Over the years, as I’ve heard from people with mental illness who have not had their needs met by the health care system, I’ve come to recognise that psychiatric care in the nation has further eroded. Currently, only one third of Canadians requiring mental health services receive them. Just one in six Canadian children and adolescents with a mental illness will receive professional mental health care.
But the lack of available health care for people with mental illness is not the only issue. Lack of research is another.
Mental illness costs the Canadian economy $51 billion annually. Five of the ten leading causes of disability on the planet are mental illnesses (depression being the leading cause). Yet mental illness research receives less than four per cent of medical research funding.

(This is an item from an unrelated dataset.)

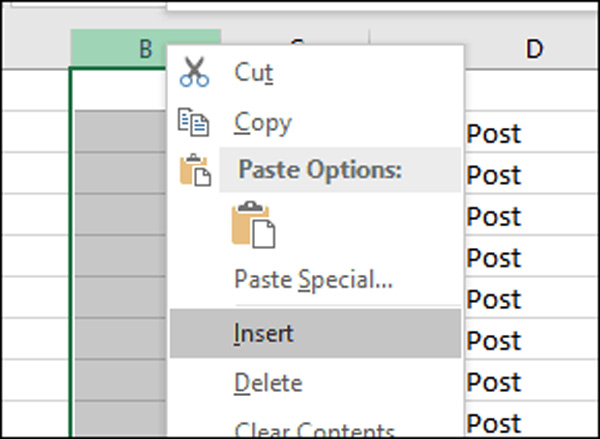Open Paste Special dialog entry
The height and width of the screenshot is (439, 600).
(x=315, y=279)
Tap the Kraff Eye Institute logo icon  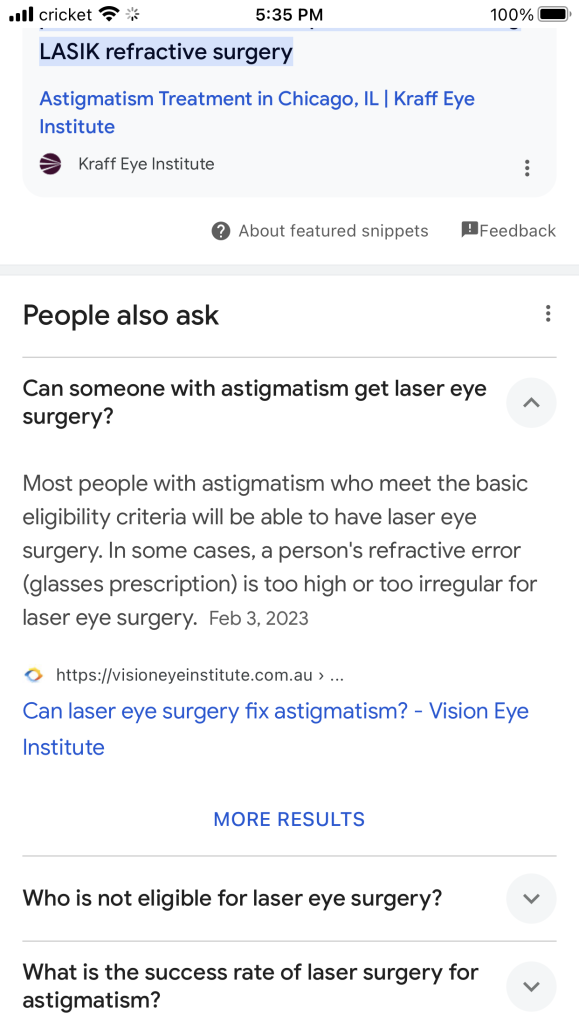[50, 164]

The final issue—which may explain the lack of health care for, and research into, mental illness—is the fundamental one: Lack of respect.
The Universal Declaration of Human Rights recognises “the inherent dignity and…equal and inalienable rights of all members of the human family,” but it seems that having a mental illness often disqualifies people from being treated with dignity or equality in Canada.
While there are still uninformed individuals who look down on people with mental illness, there are also brave souls willing to risk reproach to help others. Like Erica Chamberlain, the student who shared her own experience with mental illness in The Aquinian on Oct. 4 (see “Mental Illness: A New Normal,” by Alyssa Mosher).
Maybe with more Julie Campbells and Erica Chamberlains willing to speak out about their experiences, myths will be dispelled, government priorities will change, and light will penetrate the shadows of segregation and stigma where the mentally ill are made to dwell.